→ TASK INSTRUCTIONS
Scan the material and copy out each line where the word "height" occurs.

→ INPUT RECORDS

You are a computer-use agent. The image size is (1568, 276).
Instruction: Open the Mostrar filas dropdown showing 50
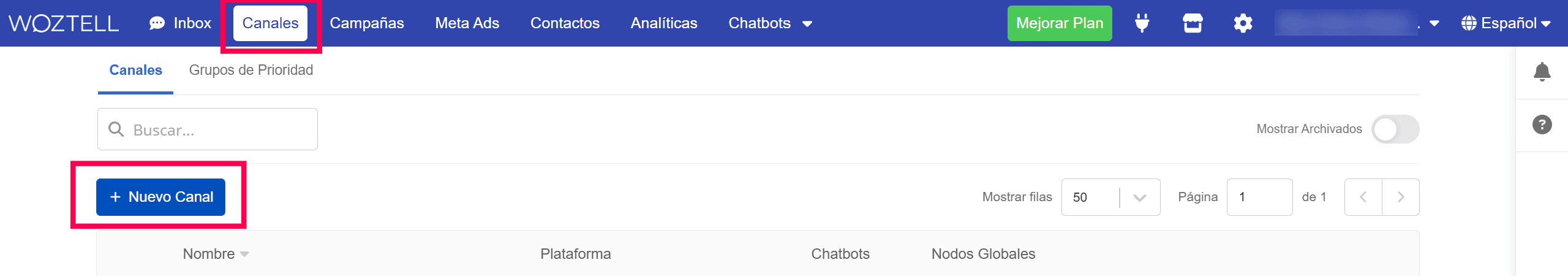tap(1110, 197)
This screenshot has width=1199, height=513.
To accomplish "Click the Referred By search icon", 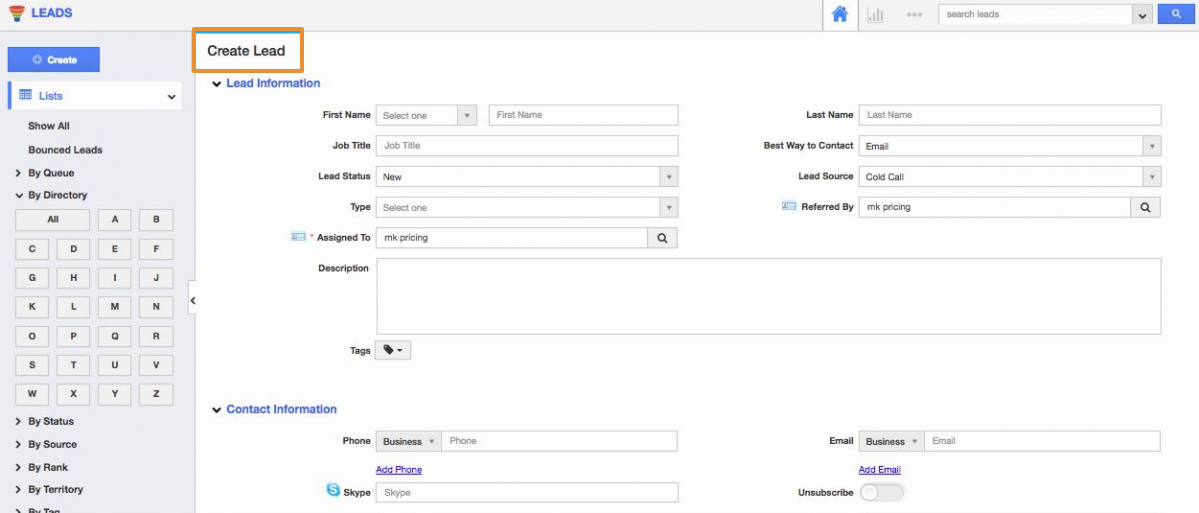I will [x=1145, y=207].
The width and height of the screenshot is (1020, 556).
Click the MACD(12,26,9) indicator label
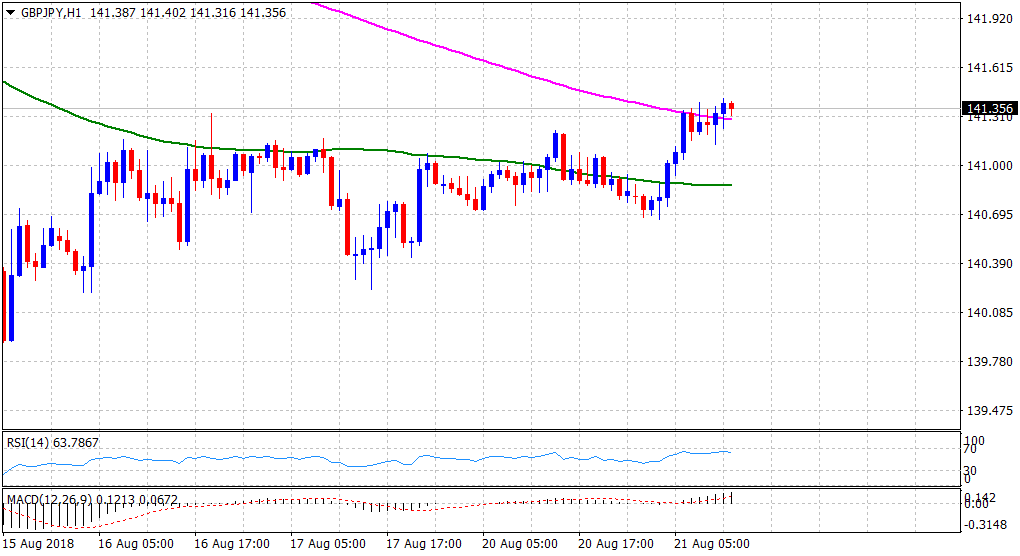coord(50,498)
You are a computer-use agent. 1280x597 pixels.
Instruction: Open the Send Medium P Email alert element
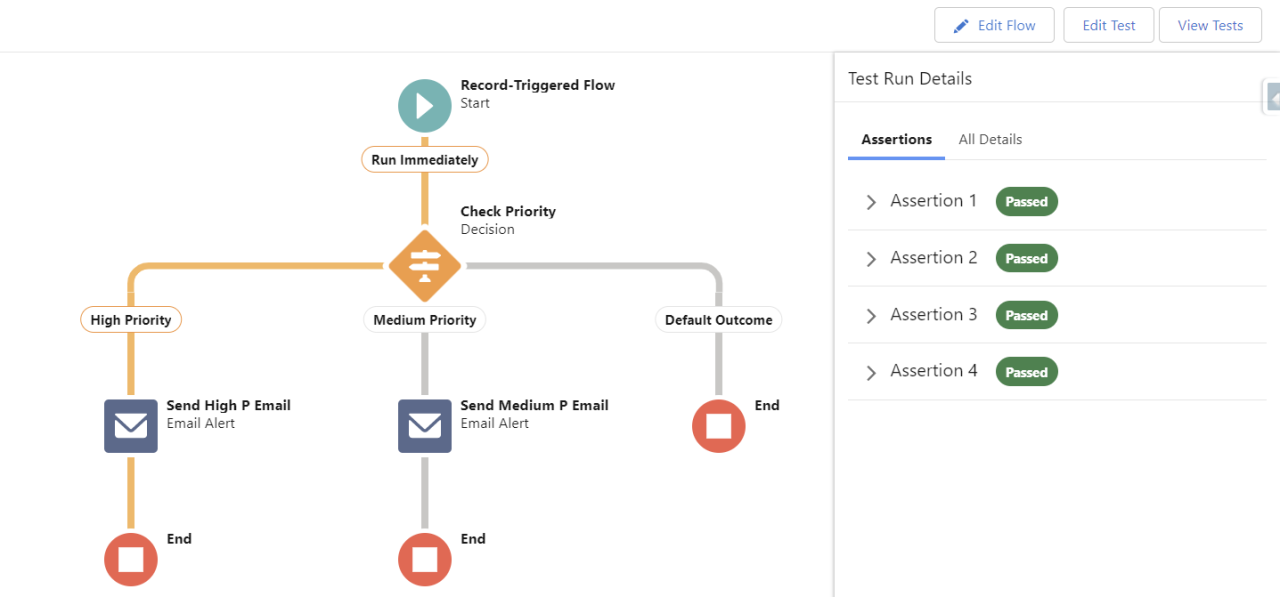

→ ANSWER AREA
This screenshot has width=1199, height=513.
The width and height of the screenshot is (1020, 556).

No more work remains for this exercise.